Mary, Ever Virgin. God, Ever Purposeful.

Mary, Ever Virgin. God, Ever Purposeful. August 17, 2015

Around this time last year, I posted a blog regarding Mary’s perpetual virginity, which you can read here.

In that previous piece, I mentioned that in being Holy, Mary was set apart by God from the beginning for a specific purpose. In revisiting Mary’s perpetual virginity, I’d like to focus more on the idea of God’s purpose, and how considering that, we can better see why the Virgin who bore Jesus would have remained a virgin for her entire life.

Throughout the scriptures, both Old and New Testament, we are we are privy to multiple miracles from God or, by extension, a human. And to better understand Mary’s perpetual virginity, we have to understand a little more about God and miracles.

A while back, Pope Francis commented that God was “not a magician.” And while he was speaking, more or less, about God’s relation to our lives, we can take a little something deeper from that.

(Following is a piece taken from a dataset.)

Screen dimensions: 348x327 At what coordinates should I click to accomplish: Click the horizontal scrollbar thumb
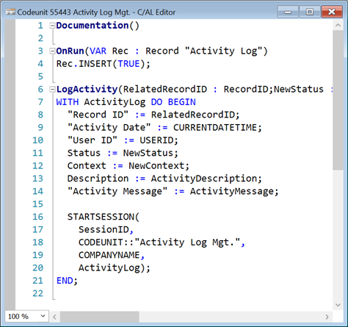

A magician performs magic for the sake of showmanship. He does it for the awe and wonder. God, on the other hand, is much more deliberate and purposeful in his miracles. While God’s miracles are often a great display of his eternal might, they are never strictly for show. In every situation where God revealed himself through the miraculous, there was a very specific reason. These miracles were always a part of a much larger, much more significant plan. They were never the plan itself.

We have to consider this when we contemplate Mary. The virgin birth was miraculous, but it wasn’t the whole picture. It wasn’t a magic show. It wasn’t a miracle for the sake of a miracle. It was an event with a very distinct purpose.

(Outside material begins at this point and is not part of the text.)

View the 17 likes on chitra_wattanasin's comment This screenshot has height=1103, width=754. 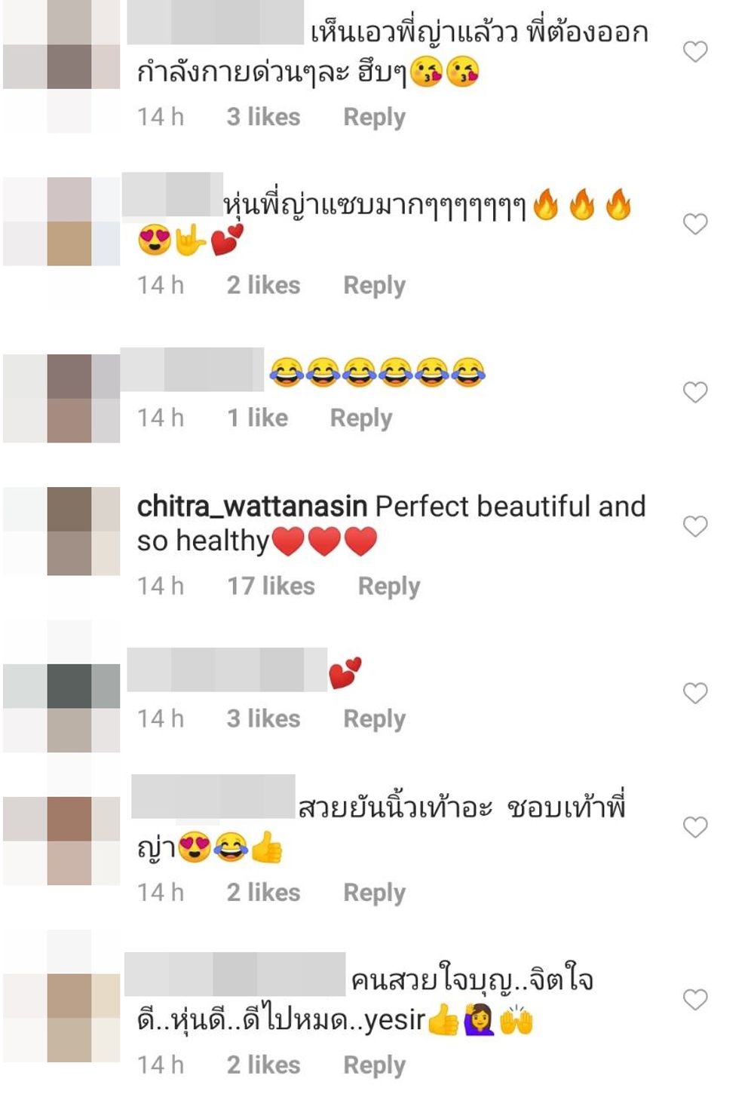271,586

Throughout the Bible it is made very clear that nothing unclean can come before God, or exist with God, or exist in God. That’s why there were so many cleaning rituals in the Old Testament. That’s why there were so many odd laws. Because when the Priest went into the Temple, he went to be with God and he could not be tainted in any way.

The same idea applies to the birth of Christ. In order for Jesus (God) to come into this world , the woman who bore him would have to be perfect, pure, and untainted. She would have to have been made holy and set apart for that particular purpose. Mary’s virginity wasn’t a just a supernatural aspect. It was a crucial, necessary aspect. Christ HAD to be born of a sinless virgin. Nothing else would have been worthy enough.

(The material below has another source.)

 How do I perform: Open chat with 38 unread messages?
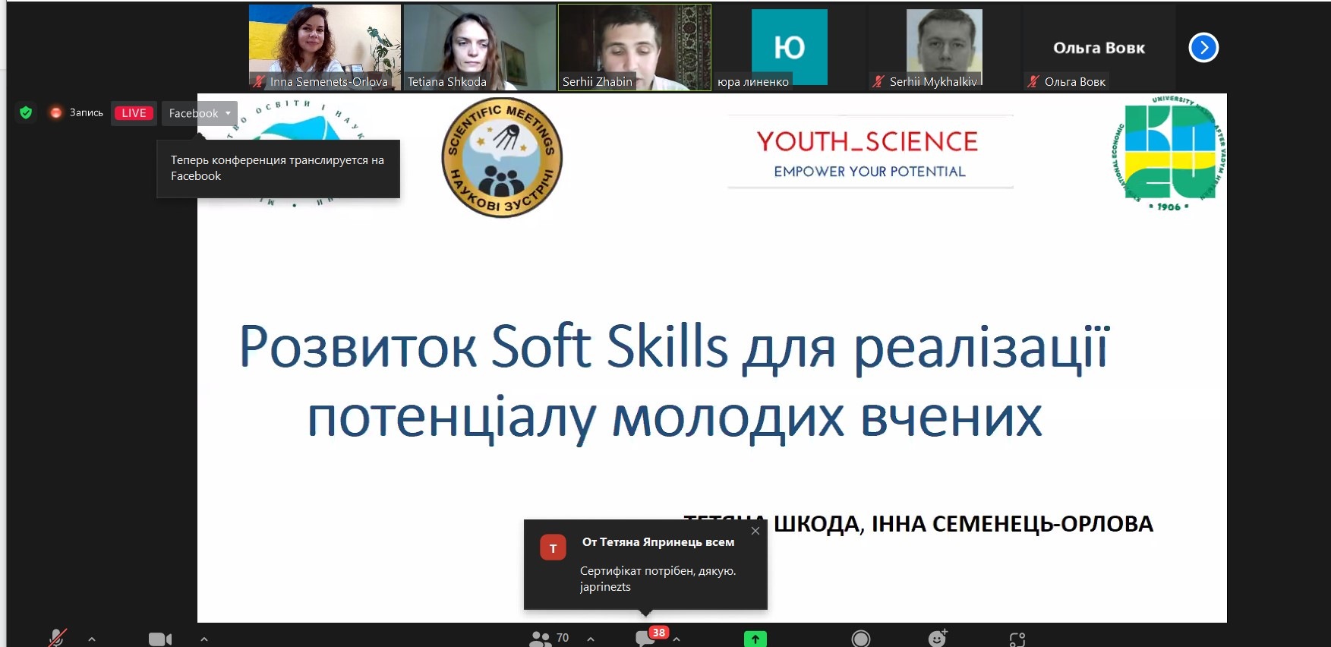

And since she was chosen and made holy for this very particular purpose, it makes sense that Mary would have remained a virgin forever. Because if she had eschewed her virginity after birthing Christ, she would have also eschewed her holiness. And when something is made Holy, it remains Holy forever.

The temple did not cease to be holy once God had left it. A priest’s hands do not cease to be holy once the Mass has ended. This would negate their purpose. If Mary had negated her purpose, the birth of Christ would have been miracle for the sake of a miracle. And, as I pointed out, God has shown us time and time again that he doesn’t work that way.

I think the main reason so many struggle with Mary’s perpetual virginity is because she was married. And as Christians, we believe that sex within marriage is not only good, but often necessary to the well-being of the relationship. But we have to remember is whatever is good on this earth, God is better, still.  And God’s will for Mary to remain a perfect, holy virgin vastly superseded her (entirely good and justified) marital rights.

In the end, God deserves more credit than the vast majority of Christians are willing to give him these days. God is truly an awesome God, but his bigness and awesomeness and mightiness are not all that he is. God is reasonable, rational, deliberate, and purposeful. And when we recognize this, we can grow closer to Him.